Wednesday, February 13, 2013

First Aid Program Fundamental Part 8: Elements of a First-Aid Training Program

Program elements to be considered (continued):
4. Responding to Life-Threatening Emergencies
The training program should be designed or adapted for the specific worksite and may include first-aid instruction in the following:
Establishing responsiveness;
Establishing and maintaining an open and clear airway;
Performing rescue breathing;
Treating airway obstruction in a conscious victim;
Performing CPR;
Using an AED;
Recognizing the signs and symptoms of shock and providing first aid for shock due to illness or injury;
Assessing and treating a victim who has an unexplained change in level of consciousness or sudden illness;
Controlling bleeding with direct pressure;
• Ingested poisons: alkali, acid, and systemic poisons. Role of the Poison Control Center (1-800-222-1222);
• Inhaled poisons: carbon monoxide; hydrogen sulfide; smoke; and other chemical fumes, vapors, and gases. Assessing the toxic potential of the environment and the need for respirators;
• Knowledge of the chemicals at the worksite and of first aid and treatment for inhalation or ingestion;
• Effects of alcohol and illicit drugs so that the first-aid provider can recognize the physiologic and behavioral effects of these substances.

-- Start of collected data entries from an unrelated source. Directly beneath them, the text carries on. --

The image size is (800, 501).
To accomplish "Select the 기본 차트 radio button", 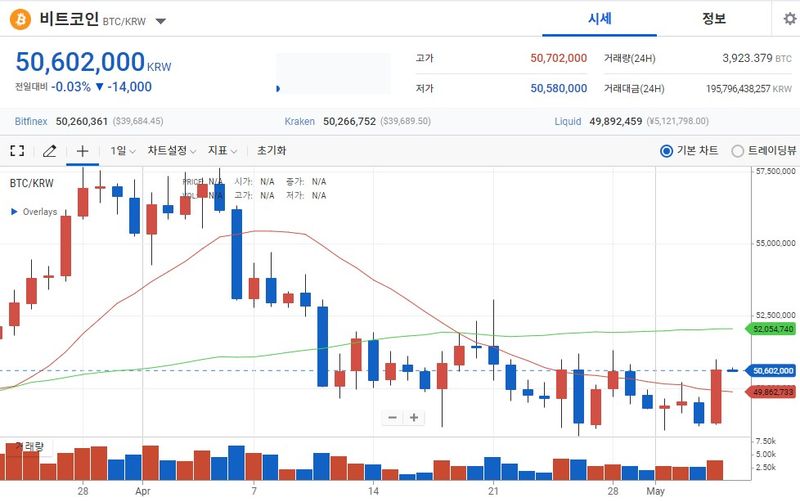I will 666,151.
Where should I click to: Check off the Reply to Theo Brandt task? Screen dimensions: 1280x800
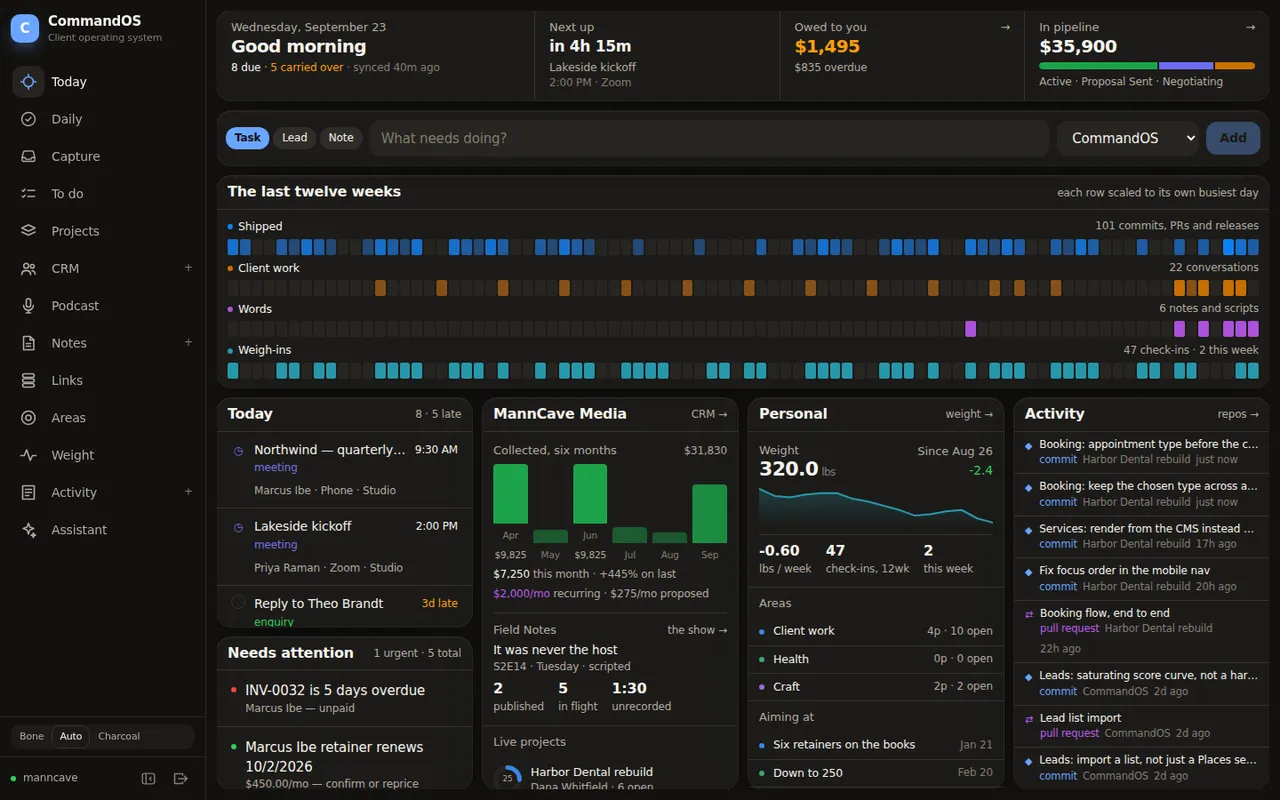pos(238,602)
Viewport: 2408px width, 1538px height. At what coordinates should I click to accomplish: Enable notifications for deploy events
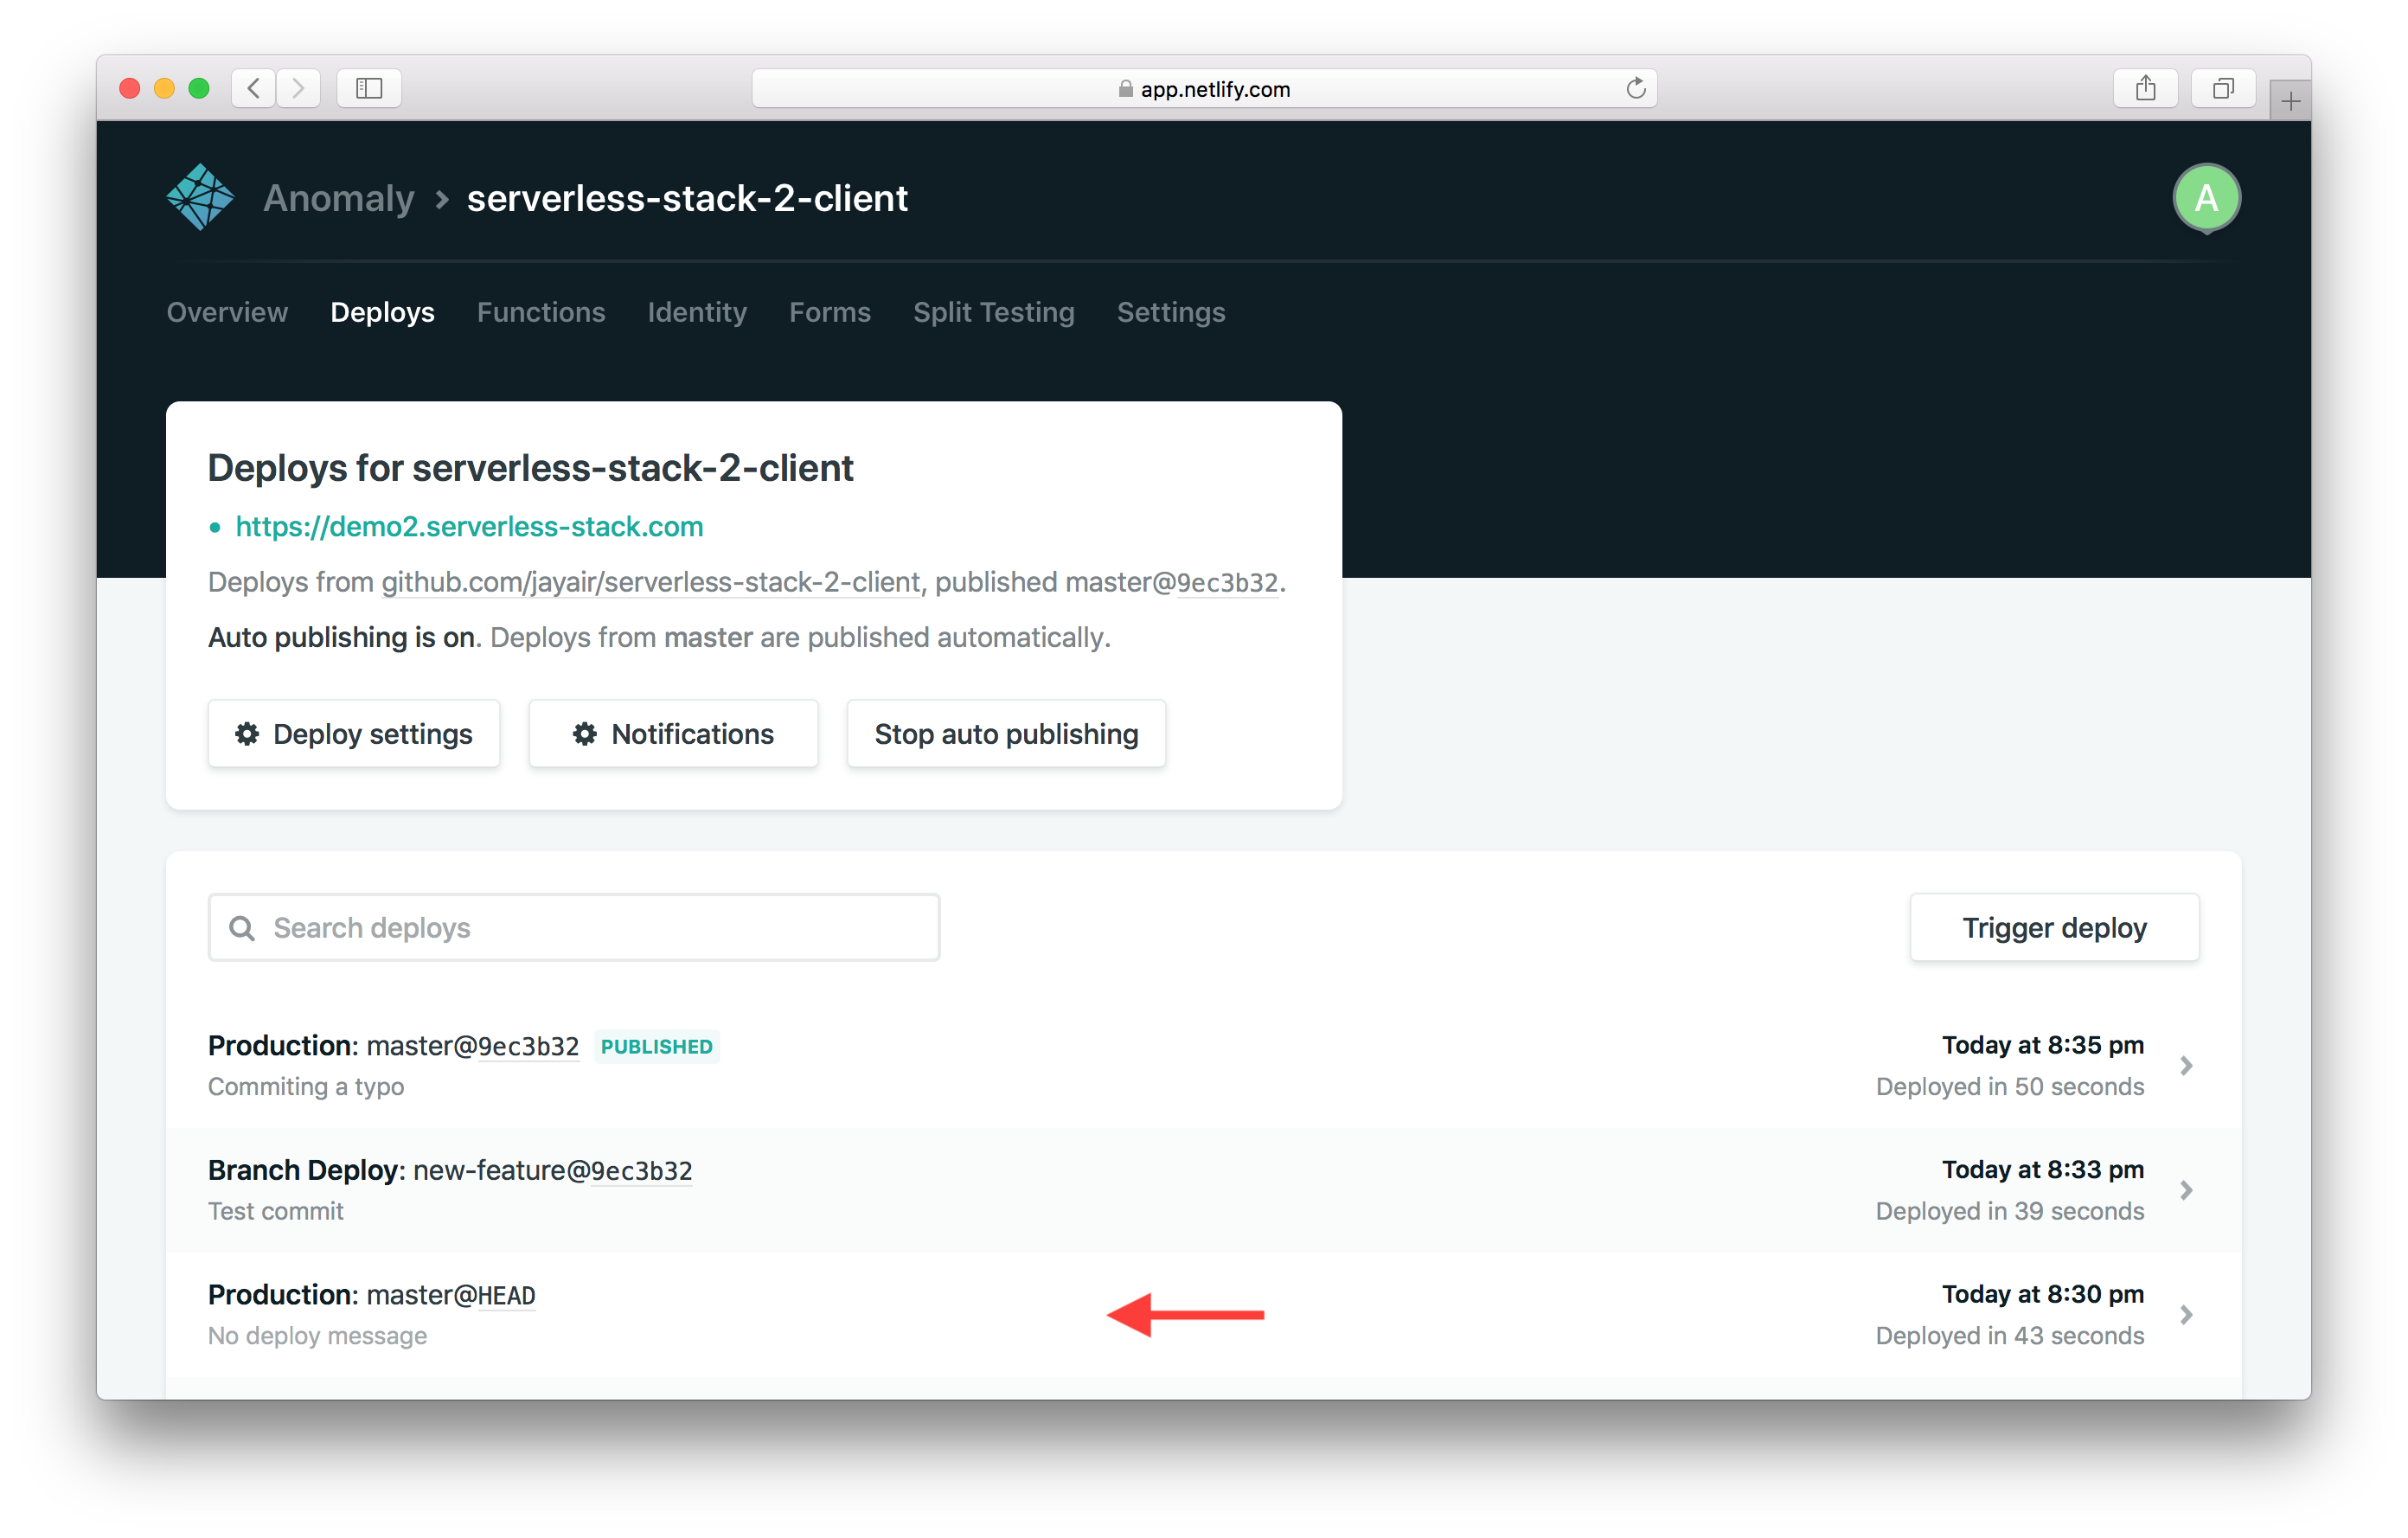(672, 732)
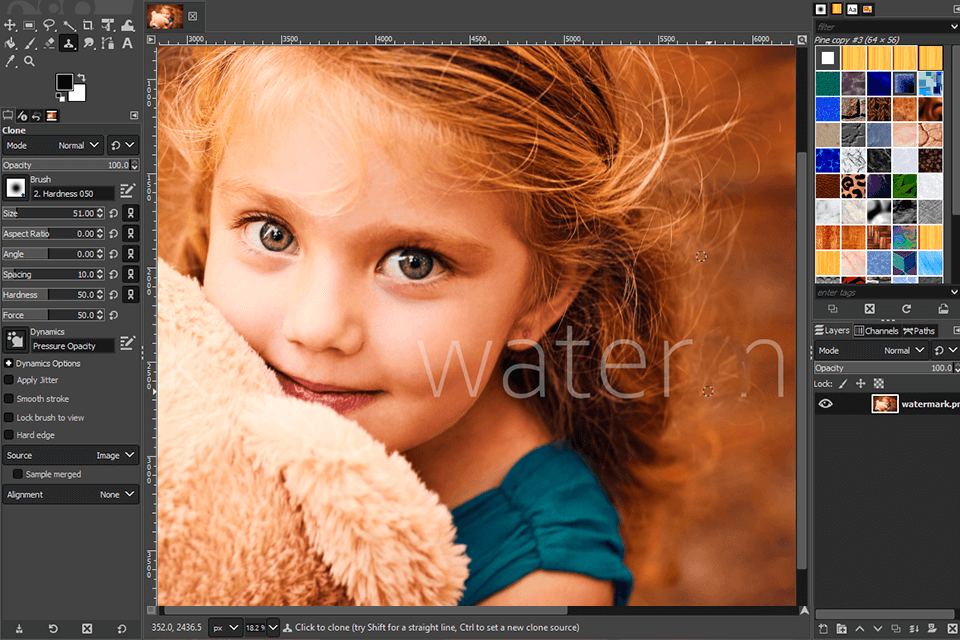Switch to the Paths tab
Screen dimensions: 960x640
(x=920, y=330)
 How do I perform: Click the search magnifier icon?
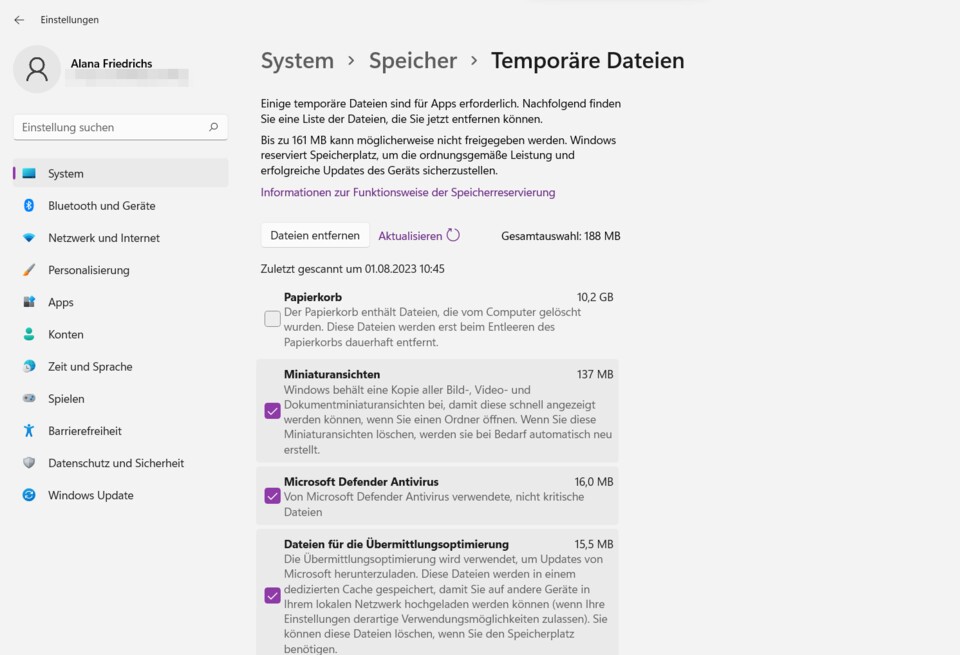(213, 127)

Recognizing asphyxiation and the danger of entering a confined space without appropriate respiratory protection. Additional training is required if first-aid personnel will assist in the rescue from the confined space.
Responding to Medical Emergencies
• Chest pain;
• Stroke;
• Breathing problems;
• Anaphylactic reaction;
• Hypoglycemia in diabetics taking insulin;
• Seizures;
• Pregnancy complications;
• Abdominal injury;
• Reduced level of consciousness;
• Impaled object.
5. Responding to Non-Life-Threatening Emergencies
The training program should be designed for the specific worksite and include first-aid instruction for the management of the following:
• Assessment and first aid for wounds including abrasions, cuts, lacerations, punctures, avulsions, amputations and crush injuries;
• Principles of wound care, including infection precautions;
• Principles of body substance isolation, universal precautions and use of personal protective equipment.
• Assessing the severity of a burn;
• Recognizing whether a burn is thermal, electrical, or chemical and the appropriate first aid;
• Reviewing corrosive chemicals at a specific worksite, along with appropriate first aid.
Temperature Extremes
• Exposure to cold, including frostbite and hypothermia;
• Exposure to heat, including heat cramps, heat exhaustion and heat stroke.
Musculoskeletal Injuries
• Fractures;
• Sprains, strains, contusions and cramps;
• Head, neck, back and spinal injuries;
• Appropriate handling of amputated body parts.
Eye injuries
• First aid for eye injuries;
• First aid for chemical burns.
Mouth and Teeth Injuries
• Oral injuries; lip and tongue injuries; broken and missing teeth;
• The importance of preventing aspiration of blood and/or teeth.
Bites and Stings
• Human and animal bites;
• Bites and stings from insects; instruction in first-aid treatment of anaphylactic shock.